Exercise brief
Below are entries; output exactly the lines from the one with "Task: Select the Challenge Stats heading" to the one with "You are a computer-use agent. Screen dimensions: 1372x879", both included, and nothing else.

Supplied material

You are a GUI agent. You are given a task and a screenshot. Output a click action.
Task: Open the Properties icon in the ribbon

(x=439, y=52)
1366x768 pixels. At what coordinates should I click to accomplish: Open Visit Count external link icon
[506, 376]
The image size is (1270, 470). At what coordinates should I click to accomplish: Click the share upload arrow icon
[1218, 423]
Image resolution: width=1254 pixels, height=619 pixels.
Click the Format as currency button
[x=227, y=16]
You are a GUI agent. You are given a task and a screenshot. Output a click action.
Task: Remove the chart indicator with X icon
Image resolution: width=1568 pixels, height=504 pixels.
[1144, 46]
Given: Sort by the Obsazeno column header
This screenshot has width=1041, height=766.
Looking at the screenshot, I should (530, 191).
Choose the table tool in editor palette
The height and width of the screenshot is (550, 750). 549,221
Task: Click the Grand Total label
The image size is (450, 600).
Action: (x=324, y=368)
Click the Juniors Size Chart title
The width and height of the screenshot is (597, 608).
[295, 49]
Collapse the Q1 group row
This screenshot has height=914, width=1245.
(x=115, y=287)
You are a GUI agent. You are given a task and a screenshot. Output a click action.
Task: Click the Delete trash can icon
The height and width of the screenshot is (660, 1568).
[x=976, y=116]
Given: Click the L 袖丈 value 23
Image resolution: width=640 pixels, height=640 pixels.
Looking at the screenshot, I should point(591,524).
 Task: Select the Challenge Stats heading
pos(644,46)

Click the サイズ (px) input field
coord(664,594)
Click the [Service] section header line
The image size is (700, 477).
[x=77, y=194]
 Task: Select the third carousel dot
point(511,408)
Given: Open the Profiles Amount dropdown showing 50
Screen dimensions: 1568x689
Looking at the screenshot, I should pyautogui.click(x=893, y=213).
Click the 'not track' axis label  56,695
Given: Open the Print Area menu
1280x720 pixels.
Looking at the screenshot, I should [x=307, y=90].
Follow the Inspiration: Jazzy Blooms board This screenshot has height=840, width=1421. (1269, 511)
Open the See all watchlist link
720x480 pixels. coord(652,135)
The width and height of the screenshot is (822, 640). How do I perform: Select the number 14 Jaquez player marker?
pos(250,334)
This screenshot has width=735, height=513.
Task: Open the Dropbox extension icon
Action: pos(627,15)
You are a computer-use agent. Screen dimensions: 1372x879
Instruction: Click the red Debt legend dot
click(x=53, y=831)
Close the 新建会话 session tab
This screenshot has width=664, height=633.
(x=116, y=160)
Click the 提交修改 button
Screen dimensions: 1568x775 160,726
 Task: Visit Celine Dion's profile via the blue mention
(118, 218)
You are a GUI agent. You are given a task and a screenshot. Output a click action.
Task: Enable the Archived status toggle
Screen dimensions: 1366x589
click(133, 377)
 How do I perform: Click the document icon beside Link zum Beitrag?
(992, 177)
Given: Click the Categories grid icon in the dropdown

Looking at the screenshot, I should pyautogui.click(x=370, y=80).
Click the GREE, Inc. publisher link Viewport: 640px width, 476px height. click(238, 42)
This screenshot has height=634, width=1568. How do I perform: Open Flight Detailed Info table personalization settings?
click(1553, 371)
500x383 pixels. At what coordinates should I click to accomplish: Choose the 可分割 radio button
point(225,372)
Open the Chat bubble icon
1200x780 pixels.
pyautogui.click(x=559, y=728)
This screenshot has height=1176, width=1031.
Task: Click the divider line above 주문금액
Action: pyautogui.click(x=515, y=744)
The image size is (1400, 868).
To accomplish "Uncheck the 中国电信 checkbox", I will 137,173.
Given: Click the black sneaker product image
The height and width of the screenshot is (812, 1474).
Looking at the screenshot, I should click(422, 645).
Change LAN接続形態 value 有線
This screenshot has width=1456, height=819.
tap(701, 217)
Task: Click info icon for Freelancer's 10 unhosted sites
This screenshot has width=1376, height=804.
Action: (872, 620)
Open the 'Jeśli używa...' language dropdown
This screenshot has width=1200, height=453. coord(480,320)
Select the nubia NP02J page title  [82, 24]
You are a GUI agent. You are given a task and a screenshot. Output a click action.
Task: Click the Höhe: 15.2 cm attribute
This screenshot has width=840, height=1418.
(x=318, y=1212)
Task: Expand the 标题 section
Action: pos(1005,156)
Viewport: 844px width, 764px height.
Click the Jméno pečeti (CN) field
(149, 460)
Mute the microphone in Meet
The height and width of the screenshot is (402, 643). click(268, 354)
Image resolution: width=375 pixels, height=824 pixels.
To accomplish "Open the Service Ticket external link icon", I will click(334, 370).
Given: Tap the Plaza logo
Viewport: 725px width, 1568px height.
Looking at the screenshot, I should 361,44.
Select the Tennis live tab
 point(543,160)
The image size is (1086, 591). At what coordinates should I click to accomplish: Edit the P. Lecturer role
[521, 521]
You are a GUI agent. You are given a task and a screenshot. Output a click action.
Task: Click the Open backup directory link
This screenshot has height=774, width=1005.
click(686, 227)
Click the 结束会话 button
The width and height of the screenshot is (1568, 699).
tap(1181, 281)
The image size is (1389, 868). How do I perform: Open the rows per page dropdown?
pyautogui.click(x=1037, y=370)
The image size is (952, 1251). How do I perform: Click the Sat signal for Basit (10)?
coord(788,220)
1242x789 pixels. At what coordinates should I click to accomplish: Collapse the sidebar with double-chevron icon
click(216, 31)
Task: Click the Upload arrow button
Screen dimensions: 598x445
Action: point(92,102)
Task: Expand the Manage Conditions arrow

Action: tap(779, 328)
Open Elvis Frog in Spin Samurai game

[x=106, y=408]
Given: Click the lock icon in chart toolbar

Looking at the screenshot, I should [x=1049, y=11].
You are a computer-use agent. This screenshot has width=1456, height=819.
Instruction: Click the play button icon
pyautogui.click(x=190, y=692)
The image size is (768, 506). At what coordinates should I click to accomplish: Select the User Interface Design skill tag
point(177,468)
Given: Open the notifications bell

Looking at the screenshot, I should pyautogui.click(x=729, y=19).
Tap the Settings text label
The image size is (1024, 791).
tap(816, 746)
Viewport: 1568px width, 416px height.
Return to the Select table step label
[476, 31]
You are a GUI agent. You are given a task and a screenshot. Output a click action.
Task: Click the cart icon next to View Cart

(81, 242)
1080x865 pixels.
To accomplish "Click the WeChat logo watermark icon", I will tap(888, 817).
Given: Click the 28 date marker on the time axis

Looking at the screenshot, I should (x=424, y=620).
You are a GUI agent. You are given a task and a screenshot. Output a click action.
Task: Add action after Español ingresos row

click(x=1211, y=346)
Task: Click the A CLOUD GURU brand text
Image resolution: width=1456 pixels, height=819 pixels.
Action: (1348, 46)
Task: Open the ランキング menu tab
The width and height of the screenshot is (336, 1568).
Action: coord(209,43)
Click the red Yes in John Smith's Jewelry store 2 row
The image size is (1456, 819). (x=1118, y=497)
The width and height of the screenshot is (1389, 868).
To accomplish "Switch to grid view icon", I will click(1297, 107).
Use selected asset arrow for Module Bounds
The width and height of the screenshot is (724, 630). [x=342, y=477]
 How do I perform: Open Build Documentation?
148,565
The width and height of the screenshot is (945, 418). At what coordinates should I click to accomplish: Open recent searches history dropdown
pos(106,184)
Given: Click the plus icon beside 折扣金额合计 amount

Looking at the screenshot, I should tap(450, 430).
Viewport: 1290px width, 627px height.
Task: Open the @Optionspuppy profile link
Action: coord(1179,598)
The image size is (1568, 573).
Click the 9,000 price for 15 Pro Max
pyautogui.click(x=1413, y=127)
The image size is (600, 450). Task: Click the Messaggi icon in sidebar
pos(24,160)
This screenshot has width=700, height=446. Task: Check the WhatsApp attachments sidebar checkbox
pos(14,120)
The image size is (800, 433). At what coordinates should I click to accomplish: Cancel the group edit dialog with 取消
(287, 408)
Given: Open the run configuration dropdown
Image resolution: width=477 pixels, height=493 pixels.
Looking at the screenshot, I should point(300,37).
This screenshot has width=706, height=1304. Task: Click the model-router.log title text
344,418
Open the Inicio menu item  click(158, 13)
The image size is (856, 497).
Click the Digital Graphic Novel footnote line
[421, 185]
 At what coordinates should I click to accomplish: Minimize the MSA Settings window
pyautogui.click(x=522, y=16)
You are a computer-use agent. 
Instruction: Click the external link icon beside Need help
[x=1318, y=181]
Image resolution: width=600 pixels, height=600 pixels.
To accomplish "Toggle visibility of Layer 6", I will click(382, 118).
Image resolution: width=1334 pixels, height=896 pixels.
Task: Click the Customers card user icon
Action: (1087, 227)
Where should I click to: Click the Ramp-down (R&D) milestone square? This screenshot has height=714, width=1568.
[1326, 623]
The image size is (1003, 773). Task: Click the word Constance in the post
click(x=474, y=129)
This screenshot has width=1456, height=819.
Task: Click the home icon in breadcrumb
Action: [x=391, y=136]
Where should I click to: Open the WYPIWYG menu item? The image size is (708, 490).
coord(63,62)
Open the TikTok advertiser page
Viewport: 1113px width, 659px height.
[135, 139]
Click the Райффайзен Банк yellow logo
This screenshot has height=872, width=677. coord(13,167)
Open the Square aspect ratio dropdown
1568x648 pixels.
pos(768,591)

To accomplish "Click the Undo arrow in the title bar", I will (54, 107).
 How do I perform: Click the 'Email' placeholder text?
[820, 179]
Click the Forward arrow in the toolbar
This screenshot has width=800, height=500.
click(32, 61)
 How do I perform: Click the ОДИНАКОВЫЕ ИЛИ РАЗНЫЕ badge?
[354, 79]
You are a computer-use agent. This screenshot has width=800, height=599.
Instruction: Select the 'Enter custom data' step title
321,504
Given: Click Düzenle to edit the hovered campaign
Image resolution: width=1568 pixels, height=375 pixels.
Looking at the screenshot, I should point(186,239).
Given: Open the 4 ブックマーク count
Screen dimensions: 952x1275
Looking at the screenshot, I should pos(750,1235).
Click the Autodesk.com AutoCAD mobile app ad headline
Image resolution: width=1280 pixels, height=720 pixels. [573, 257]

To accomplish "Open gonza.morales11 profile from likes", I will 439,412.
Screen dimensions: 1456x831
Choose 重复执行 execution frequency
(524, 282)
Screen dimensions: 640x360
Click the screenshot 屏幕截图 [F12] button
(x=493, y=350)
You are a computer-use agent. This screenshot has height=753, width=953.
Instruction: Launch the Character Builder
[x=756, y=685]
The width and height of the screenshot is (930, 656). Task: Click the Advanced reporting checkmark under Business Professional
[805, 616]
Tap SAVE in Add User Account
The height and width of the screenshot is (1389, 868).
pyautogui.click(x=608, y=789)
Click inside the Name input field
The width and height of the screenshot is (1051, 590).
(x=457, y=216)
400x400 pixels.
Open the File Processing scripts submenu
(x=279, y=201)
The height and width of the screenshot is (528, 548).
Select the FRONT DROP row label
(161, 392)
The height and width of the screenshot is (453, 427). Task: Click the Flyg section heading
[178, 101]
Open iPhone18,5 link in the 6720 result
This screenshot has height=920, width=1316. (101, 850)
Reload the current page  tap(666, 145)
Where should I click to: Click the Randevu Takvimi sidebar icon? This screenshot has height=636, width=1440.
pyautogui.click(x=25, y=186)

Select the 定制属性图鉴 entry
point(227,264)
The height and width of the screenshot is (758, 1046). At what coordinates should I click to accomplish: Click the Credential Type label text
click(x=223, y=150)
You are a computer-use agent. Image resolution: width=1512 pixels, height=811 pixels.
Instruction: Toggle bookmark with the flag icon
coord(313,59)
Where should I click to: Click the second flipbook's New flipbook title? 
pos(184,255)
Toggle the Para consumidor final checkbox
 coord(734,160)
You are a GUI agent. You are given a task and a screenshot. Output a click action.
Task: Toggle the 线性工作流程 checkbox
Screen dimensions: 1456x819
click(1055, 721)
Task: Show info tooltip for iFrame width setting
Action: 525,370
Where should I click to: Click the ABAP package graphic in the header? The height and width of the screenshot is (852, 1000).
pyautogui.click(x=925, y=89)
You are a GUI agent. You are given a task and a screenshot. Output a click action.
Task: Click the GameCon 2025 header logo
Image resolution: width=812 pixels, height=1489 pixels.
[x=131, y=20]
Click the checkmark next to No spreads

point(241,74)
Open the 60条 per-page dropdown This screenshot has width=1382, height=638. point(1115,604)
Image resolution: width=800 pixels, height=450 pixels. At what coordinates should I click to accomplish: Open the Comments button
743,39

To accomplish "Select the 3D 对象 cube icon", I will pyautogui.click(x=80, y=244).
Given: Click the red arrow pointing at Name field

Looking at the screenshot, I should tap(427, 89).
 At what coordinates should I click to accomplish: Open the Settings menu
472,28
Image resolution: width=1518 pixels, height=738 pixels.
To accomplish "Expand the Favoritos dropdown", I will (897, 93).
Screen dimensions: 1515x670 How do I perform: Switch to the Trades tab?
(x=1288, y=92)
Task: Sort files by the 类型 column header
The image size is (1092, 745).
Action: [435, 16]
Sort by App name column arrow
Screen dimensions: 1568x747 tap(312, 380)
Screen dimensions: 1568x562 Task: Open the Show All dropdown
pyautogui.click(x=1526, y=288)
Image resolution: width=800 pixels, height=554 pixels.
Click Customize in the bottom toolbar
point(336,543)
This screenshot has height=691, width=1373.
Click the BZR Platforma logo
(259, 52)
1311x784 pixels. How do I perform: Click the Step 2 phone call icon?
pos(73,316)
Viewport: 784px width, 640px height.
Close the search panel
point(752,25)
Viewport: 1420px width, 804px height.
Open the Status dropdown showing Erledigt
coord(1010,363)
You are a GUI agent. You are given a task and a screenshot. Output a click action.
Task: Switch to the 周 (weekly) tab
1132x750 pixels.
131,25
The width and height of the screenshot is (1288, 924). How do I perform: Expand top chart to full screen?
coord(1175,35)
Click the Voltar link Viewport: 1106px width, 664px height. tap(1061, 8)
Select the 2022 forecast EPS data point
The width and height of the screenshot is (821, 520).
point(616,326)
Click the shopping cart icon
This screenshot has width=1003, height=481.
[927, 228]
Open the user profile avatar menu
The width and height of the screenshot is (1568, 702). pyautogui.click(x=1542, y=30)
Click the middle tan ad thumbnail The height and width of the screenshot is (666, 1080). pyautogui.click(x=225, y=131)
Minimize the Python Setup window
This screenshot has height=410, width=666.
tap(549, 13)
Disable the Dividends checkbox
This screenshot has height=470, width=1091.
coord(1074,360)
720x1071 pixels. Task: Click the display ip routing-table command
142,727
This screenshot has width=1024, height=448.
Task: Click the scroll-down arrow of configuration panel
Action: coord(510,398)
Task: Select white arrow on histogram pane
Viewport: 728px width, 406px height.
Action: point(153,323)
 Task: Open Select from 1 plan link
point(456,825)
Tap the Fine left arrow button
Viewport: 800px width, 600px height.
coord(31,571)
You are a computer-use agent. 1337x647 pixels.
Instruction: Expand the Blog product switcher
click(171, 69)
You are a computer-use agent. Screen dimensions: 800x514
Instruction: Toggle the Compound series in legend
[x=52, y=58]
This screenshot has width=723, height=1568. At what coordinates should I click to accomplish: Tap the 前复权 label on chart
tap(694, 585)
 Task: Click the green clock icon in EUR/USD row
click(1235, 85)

Answer for this exercise
 Task: Select the Challenge Stats heading
pos(644,46)

Click the サイズ (px) input field
coord(664,594)
Click the [Service] section header line
The image size is (700, 477).
[x=77, y=194]
 Task: Select the third carousel dot
point(511,408)
Given: Open the Profiles Amount dropdown showing 50
Screen dimensions: 1568x689
Looking at the screenshot, I should pyautogui.click(x=893, y=213).
Click the 'not track' axis label  56,695
Given: Open the Print Area menu
1280x720 pixels.
Looking at the screenshot, I should [x=307, y=90].
Follow the Inspiration: Jazzy Blooms board This screenshot has height=840, width=1421. (1269, 511)
Open the See all watchlist link
720x480 pixels. coord(652,135)
The width and height of the screenshot is (822, 640). How do I perform: Select the number 14 Jaquez player marker?
pos(250,334)
This screenshot has width=735, height=513.
Task: Open the Dropbox extension icon
Action: pos(627,15)
You are a computer-use agent. Screen dimensions: 1372x879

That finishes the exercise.